Gli fa eco nelle risposte Leonardo Bellodi, ex manager di Eni e della Libyan Investment Authorities che dai dati a nostra disposizione risulta abbia cercato di far sparire gli articoli che raccontavano i suoi legami con il mondo della politica e dell’imprenditoria.

«Apprendo solo ora da voi delle attività svolte dalla società Eliminalia, che non conosco e con cui non ho mai avuto alcun tipo di rapporto. Nel 2020 ho stipulato un contratto con la società italiana Digital Lex – avente come ragione sociale Prontoavvocato Srl – che si occupa di tutela del diritto all’oblio, per alcuni articoli che contenevano informazioni inaccurate e superate, dunque non più coerenti con il mio posizionamento attuale», spiega Bellodi. «All’interno del rapporto di collaborazione stipulato con la società italiana Digital Lex – aggiunge – mi sono stati notificati gli articoli per i quali sarebbe stata richiesta la deindicizzazione». «Gli articoli – conclude Bellodi – contenevano, per ciò che mi riguardava, informazioni inaccurate e superate, dunque non più coerenti con il mio posizionamento attuale e con il mio piano di Personal Branding».

Per approfondire

L’idra della disinformazione

Giornalisti uccisi, campagne di delegittimazione, strumenti per insabbiare notizie negative, eserciti di avatar che alimentano finti dibattiti: come si mette il giornalismo sotto attacco

Tra i clienti italiani di Eliminalia, ci sono anche i fratelli Steinkeller, promotori finanziari finiti al centro della truffa con la moneta virtuale OneCoin, scoperta dalla Guardia di finanza di Bolzano nel 2019. C’è ArcelorMittal, il gruppo proprietario dell’ex Ilva di Taranto e la sua manager Lucia Morselli. Le chiavi di ricerca monitorate da Eliminalia erano “Lucia Morselli inchiesta”, “Lucia Morselli crisi”, “Lucia Morselli pagando”. Tra gli articoli bersaglio ci sono anche pezzi di cronaca sindacale di testate nazionali, come Repubblica. C’è Studium srl, società che offre servizi didattici e legali di proprietà della famiglia Polidori, neo proprietario del Gruppo Corriere dell’Umbria e di altre testate locali coinvolto in un’inchiesta per evasione fiscale attraverso le società che gestiscono un altro pezzo del suo impero, le università telematiche.
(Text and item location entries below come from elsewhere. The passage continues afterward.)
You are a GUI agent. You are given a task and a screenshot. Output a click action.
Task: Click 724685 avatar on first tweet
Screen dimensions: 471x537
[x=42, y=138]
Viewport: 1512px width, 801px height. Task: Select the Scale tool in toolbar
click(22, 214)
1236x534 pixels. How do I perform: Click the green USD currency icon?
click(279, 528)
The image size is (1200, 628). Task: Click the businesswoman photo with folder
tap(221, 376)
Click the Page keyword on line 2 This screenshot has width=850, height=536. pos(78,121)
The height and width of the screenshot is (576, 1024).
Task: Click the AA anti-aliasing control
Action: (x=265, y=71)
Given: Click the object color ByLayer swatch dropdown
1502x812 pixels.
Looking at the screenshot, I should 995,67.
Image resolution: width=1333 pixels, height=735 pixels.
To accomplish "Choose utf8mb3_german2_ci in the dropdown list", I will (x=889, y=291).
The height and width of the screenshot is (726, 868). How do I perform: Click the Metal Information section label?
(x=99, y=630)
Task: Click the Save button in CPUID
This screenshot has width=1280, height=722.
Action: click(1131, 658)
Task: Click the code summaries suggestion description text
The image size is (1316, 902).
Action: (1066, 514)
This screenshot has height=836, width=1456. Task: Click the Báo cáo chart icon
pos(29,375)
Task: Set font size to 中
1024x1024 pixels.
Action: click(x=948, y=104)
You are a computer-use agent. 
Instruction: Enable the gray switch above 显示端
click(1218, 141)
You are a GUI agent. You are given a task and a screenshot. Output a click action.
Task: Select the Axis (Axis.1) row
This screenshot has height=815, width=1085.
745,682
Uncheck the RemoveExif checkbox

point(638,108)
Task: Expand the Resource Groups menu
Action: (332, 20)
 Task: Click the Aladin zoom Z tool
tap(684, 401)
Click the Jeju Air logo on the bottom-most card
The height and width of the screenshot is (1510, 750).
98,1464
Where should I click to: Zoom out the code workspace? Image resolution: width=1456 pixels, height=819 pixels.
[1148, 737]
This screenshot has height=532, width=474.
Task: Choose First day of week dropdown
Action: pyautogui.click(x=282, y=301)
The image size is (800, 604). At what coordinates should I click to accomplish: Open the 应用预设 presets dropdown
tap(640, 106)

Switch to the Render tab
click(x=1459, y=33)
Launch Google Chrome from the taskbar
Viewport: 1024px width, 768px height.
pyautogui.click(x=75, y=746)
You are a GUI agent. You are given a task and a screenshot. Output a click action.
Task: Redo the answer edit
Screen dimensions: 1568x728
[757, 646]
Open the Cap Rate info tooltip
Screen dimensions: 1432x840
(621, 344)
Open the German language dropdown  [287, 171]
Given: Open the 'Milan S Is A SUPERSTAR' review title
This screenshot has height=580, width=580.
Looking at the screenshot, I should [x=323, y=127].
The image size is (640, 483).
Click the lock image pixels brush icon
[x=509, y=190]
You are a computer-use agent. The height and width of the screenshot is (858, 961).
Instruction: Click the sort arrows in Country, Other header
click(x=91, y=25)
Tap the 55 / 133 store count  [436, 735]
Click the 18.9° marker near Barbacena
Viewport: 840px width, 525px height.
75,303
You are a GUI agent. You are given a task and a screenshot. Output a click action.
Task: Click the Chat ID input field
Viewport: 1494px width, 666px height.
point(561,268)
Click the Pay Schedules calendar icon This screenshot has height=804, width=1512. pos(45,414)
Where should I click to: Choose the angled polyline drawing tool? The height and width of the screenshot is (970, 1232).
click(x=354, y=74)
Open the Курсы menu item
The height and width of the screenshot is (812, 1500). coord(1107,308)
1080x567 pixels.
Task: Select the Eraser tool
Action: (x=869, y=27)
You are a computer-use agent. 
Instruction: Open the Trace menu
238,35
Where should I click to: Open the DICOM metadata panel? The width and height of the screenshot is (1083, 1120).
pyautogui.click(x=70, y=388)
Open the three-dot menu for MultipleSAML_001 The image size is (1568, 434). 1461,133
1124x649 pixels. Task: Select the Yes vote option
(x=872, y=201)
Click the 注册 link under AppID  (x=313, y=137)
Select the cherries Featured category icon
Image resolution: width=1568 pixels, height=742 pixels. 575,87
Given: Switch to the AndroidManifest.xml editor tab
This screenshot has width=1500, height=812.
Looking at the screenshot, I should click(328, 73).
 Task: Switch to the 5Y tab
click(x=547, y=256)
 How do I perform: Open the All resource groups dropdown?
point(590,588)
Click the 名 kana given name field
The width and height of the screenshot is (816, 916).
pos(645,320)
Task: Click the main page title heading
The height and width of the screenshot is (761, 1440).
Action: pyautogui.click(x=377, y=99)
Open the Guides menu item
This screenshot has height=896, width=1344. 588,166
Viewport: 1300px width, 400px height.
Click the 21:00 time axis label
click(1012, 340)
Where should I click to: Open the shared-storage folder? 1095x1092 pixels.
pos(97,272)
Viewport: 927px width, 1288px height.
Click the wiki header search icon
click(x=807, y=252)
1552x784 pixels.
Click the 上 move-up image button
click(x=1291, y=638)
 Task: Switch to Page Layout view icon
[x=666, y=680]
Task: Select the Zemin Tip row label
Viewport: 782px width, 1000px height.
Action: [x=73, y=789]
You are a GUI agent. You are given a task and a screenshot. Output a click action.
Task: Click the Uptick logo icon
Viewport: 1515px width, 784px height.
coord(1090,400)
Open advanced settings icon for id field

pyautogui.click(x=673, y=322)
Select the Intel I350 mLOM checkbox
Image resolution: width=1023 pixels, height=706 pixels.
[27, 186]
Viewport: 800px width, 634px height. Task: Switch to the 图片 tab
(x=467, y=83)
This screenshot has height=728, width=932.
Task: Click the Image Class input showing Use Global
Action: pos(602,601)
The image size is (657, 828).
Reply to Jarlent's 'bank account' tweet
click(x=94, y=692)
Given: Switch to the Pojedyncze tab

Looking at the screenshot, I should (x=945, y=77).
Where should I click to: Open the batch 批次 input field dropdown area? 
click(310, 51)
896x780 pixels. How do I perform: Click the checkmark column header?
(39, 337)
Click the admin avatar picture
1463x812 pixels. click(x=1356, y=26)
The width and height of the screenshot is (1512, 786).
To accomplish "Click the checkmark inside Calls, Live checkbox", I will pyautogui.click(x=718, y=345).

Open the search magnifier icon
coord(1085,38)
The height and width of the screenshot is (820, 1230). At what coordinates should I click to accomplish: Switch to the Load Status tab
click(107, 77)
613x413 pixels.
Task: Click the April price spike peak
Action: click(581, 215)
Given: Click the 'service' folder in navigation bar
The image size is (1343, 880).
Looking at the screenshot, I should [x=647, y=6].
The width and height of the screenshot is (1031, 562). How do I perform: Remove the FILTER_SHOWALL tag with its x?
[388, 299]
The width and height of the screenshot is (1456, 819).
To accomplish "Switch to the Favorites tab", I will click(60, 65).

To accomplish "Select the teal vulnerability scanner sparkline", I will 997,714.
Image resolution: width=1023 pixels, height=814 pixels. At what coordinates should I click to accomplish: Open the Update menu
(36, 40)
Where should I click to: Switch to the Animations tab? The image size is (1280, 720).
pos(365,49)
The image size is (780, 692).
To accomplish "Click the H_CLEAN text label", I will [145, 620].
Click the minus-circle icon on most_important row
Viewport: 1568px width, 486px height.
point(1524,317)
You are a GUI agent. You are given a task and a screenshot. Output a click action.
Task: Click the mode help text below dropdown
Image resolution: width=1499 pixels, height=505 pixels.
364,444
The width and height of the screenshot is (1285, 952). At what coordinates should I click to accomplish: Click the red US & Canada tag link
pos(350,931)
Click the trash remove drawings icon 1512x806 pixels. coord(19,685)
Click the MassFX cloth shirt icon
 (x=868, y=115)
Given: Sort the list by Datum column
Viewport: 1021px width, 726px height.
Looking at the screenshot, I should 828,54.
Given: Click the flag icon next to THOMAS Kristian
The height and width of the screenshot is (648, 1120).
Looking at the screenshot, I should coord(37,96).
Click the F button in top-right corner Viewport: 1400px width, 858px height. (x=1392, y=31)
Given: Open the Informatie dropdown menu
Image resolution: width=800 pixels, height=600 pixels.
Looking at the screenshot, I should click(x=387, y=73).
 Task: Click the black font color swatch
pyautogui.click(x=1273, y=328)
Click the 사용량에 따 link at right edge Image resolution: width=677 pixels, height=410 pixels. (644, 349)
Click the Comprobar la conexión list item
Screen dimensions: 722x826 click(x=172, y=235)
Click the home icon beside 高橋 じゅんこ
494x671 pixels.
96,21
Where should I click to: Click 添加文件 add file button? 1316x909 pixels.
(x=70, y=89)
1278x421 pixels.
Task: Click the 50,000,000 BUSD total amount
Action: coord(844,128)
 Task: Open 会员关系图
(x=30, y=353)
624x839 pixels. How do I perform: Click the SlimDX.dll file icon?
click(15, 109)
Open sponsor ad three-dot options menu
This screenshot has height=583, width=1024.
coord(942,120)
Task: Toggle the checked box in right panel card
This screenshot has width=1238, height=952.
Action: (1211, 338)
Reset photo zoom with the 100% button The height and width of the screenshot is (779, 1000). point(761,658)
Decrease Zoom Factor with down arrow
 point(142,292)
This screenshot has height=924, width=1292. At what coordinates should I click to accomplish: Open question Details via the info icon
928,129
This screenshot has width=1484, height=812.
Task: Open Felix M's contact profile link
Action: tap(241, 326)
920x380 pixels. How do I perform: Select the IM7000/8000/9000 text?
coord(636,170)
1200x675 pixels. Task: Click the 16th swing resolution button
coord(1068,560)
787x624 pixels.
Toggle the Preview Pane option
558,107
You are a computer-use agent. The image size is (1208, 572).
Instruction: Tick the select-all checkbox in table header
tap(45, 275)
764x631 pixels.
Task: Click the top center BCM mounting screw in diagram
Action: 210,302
C’è Area Spa, la società che vende sistemi di sorveglianza, tra le poche ad aver contattato direttamente Eliminalia (lo scorso dicembre abbiamo raccontato la sua vicenda processuale in Italia, dove è stata archiviata). «Mancata completa veridicità ed accuratezza», degli articoli, spiegano dalla società in una nota di commento, sono i motivi per cui si sono rivolti al servizio. Area aggiunge di essersi rivolta a Eliminalia «affinché tale rimozione avvenisse esclusivamente in piena ottemperanza alle norme nazionali, comunitarie ed internazionali in materia di diritto all’oblio, alla tutela della vita privata delle persone coinvolte e alla protezione dei dati personali oltre che in ottemperanza agli obblighi deontologici del giornalismo».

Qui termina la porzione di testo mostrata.